A General Framework for Workload Evaluation
Kristal Sauer, Charles Reiss, Alexandra Constantin, Archana Sulochana Ganapathi, Armando Fox, David A. Patterson and Michael Jordan
The aim of this project is to employ statistical machine learning to create a framework for workload characterization that can be used to simulate an application. Simulators are of interest for answering questions such as: how would the application behave if I changed the hardware (e.g., by doubling the memory)? Or, what would happen if the application was loaded at a much larger scale/with workload following a different distribution? A key feature of this framework is that we are able to abstract away from the original data, which is important since it enables us to protect any user-sensitive information in the traces, thus making it easier for industry to share data with researchers in academia.
Once we have an abstracted form of the data, we will build an HMM over it; and we obtain a set of states (or, in workload terms, equivalence classes), a qualitative description for each equivalence class (e.g., high CPU utilization), and a transition matrix characterizing the distribution over states. This information does not carry any information about the original data; it is not even necessary to know from what type of system it was derived. Sampling from the HMM gives us a sequence of states which correspond to a sequence of request types. The distribution would be realistic since it would be derived from the data; this overcomes a major weakness of much systems research, which is that synthetic workload follows an artificial distribution.

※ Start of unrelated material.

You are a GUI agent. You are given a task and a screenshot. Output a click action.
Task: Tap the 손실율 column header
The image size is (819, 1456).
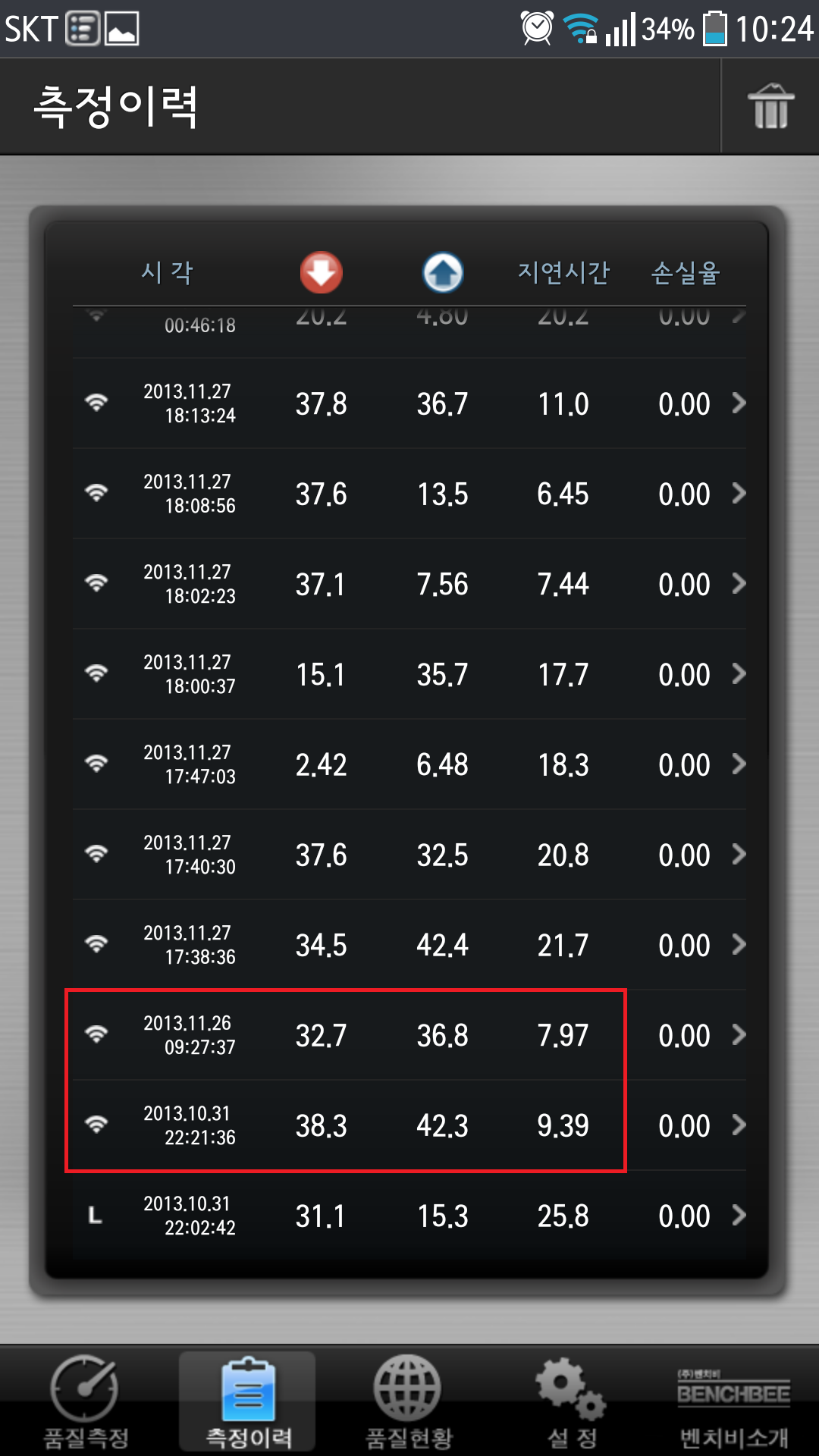coord(686,272)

We would feed the state sequence into a ghost application that consumes resources according to the qualitative equivalence class descriptions. The key phase of the project would be validating that this ghost application is indeed equivalent to the original application with respect to resource consumption; this would be a convincing way to show that we have indeed produced a realistic simulator. Then, we can use our simulator to make predictions about the application's behavior under different conditions than those observed. A subproblem is making sure that the set of equivalence classes obtained during the modeling phase best explains the data. A key difficulty with using HMMs to identify a state set from a sequence of observations is that the number of states must be specified a priori. However, in our case, we would like to create a framework in which this need not be the case. Therefore, we will explore the use of Hierarchical Dirichlet Processes (HDP) for identifying a state set of appropriate cardinality.